> 提取文本:
4.2.1.3 针对目标毒株（病毒），提取病毒DNA 后采用特异性引物进行PCR 扩增、电泳，同时结合测
序结果分析鉴别，必要时可借助生物测定方法对毒种进行鉴别。
4.2.2 判定
灵敏度试验检出目标微生物的测试结果数量与所选择的菌株/毒株数量相等,则待验证方法的灵敏
度符合要求。
4.3 特异性
4.3.1 试验方法
4.3.1.1 待确认方法的特异性验证应选择非目标微生物，特异性试验所用菌株/毒株应选择能反映出对
目标菌株有潜在的交叉污染/干扰的微生物（菌株/病毒毒株）。
4.3.1.2 建议至少采用30 株潜在竞争的干扰菌株/毒株，指定非目标微生物应记录并可追溯到其来源。

> 待答问题:
1 > 按这段方法验证文本，特异性验证建议至少采用多少株干扰菌株/毒株？
2 > 请从这段方法验证文本停下的地方接着往下写。
后面的记录与作答无关，可以不看。

存储条目:
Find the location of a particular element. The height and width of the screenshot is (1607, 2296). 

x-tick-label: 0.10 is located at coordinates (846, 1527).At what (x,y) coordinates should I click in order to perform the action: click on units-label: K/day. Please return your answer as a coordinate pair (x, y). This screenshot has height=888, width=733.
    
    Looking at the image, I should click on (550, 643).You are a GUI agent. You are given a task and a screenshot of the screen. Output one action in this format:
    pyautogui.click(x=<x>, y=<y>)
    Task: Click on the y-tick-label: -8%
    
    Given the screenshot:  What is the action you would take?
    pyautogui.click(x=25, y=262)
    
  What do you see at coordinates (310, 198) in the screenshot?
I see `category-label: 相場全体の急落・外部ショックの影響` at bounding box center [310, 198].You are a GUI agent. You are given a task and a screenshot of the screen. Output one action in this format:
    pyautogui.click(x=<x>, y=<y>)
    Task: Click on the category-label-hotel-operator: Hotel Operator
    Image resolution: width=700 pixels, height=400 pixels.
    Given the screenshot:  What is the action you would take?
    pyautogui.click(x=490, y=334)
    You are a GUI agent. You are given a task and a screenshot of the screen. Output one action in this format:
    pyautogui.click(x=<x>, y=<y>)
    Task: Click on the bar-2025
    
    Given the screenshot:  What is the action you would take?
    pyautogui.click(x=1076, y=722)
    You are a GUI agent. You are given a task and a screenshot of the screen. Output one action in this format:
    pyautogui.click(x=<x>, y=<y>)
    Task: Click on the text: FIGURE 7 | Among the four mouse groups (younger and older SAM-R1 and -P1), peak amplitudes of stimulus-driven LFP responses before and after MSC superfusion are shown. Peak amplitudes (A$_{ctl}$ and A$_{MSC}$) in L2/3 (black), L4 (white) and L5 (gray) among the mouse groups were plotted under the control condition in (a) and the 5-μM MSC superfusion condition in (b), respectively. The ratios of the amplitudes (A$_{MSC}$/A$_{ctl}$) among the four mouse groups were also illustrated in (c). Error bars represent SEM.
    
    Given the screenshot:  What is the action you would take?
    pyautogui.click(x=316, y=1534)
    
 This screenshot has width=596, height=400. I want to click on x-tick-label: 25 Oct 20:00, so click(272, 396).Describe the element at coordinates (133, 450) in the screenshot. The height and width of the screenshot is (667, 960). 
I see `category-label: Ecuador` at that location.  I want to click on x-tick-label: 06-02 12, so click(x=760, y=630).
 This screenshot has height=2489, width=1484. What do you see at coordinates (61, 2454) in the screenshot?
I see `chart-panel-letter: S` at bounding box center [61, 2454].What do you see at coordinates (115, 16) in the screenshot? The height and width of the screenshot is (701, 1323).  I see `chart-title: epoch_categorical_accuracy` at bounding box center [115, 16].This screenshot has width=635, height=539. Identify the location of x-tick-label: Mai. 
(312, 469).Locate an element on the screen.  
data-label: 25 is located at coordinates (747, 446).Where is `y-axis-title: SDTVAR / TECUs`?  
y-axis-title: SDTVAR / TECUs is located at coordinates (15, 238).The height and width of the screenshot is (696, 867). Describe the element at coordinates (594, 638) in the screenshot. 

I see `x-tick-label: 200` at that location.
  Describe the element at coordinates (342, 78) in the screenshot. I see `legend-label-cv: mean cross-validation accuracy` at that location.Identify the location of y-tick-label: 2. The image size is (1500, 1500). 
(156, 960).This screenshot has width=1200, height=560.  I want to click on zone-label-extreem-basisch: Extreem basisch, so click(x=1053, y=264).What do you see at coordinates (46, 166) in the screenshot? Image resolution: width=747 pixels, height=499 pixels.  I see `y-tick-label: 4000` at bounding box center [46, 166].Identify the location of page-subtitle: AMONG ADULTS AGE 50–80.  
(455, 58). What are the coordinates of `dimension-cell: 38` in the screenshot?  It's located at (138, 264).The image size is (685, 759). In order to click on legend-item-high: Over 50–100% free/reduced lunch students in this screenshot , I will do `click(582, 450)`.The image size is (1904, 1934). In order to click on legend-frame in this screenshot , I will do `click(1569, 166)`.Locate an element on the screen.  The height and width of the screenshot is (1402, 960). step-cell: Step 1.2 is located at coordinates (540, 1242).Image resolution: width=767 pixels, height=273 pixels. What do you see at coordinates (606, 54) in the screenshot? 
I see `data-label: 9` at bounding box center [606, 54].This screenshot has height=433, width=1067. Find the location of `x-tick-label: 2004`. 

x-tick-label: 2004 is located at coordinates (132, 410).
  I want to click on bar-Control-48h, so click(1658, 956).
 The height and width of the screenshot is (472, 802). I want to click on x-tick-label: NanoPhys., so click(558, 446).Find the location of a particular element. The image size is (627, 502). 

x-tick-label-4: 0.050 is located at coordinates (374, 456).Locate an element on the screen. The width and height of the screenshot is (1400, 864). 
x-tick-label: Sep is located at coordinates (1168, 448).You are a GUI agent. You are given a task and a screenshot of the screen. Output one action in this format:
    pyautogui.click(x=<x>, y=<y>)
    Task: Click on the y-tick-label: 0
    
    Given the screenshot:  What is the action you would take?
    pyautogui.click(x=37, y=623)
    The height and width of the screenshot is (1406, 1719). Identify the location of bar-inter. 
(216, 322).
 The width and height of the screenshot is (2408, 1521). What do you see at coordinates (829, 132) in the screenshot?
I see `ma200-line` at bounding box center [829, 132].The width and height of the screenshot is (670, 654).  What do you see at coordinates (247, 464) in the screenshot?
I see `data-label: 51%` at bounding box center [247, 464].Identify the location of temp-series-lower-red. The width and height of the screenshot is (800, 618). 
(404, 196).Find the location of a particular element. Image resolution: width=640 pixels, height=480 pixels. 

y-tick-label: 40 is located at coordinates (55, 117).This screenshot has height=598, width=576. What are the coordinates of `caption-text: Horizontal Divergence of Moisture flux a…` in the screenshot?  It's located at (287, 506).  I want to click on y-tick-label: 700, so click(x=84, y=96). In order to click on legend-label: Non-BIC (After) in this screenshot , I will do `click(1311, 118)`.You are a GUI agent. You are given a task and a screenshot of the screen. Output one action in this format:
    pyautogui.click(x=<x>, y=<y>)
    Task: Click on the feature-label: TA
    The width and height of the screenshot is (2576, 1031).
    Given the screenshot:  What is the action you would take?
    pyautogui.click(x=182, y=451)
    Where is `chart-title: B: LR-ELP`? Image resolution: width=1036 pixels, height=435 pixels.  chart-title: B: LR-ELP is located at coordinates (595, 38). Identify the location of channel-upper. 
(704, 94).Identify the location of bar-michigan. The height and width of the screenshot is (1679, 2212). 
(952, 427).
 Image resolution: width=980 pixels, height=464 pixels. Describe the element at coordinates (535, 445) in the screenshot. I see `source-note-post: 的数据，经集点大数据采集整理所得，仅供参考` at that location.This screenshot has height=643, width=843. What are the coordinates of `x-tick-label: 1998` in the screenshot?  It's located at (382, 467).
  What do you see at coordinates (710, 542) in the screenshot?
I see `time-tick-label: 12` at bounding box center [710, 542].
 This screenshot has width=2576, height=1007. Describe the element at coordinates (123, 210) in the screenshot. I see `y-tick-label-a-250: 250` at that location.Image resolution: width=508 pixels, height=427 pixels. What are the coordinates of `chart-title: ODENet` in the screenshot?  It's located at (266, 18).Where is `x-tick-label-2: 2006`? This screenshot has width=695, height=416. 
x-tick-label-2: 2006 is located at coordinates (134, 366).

> 作答结果:
1 > 至少30株潜在竞争的干扰菌株/毒株。

2 >
4.3.1.3 对于干扰菌株的选择，可以参考选择如黑曲霉、米曲霉、大肠杆菌、金黄色葡萄球菌等有潜
在的交叉污染的细菌或真菌为干扰菌株。对于干扰毒株的选择，可以参考选择以包涵体形式存在的多角
体病毒和颗粒体病毒为干扰毒株。
4.3.1.4 针对干扰菌株（真菌/细菌），接种至培养基平板上，适宜条件下培养至菌种形成若干单一菌
落。根据菌落形态特征、革兰氏染色结果、菌体形态、分生孢子及分生孢子梗形态特征等对菌株进行鉴
别试验。如鉴别试验存在争议时应借助分子测序手段分析鉴定。
4.3.1.5 针对干扰毒株（病毒），提取病毒DNA 后采用特异性引物进行PCR 扩增、电泳，同时结合测
序结果分析鉴别，必要时可借助生物测定方法对毒种进行鉴别。
4.3.2 判定
特异性试验检出非目标微生物的测试结果数量与所选择的菌株/毒株数量相等,则待验证方法的特
异性符合要求。
4.4 精密度
4.4.1 试验方法
4.4.1.1 平板菌落计数法测定真菌/细菌的含菌量（CFU）的精密度；血球计数法测定真菌含孢量、真
菌活孢率、病毒包涵体的精密度。
4.4.1.2 重复性试验应至少进行五次样品测定，每个样品做三次重复，计算其平均值。提供相对标准
偏差RSD 数据。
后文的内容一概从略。